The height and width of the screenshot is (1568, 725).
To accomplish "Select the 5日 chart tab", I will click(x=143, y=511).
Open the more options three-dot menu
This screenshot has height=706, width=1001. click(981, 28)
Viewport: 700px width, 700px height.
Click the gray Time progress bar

—————

**ACTIVITY**
Quote every entry exactly.

**THE COMPLETED TASK**
The height and width of the screenshot is (1568, 725).
To accomplish "Select the 5日 chart tab", I will click(x=143, y=511).
Open the more options three-dot menu
This screenshot has height=706, width=1001. click(981, 28)
Viewport: 700px width, 700px height.
Click the gray Time progress bar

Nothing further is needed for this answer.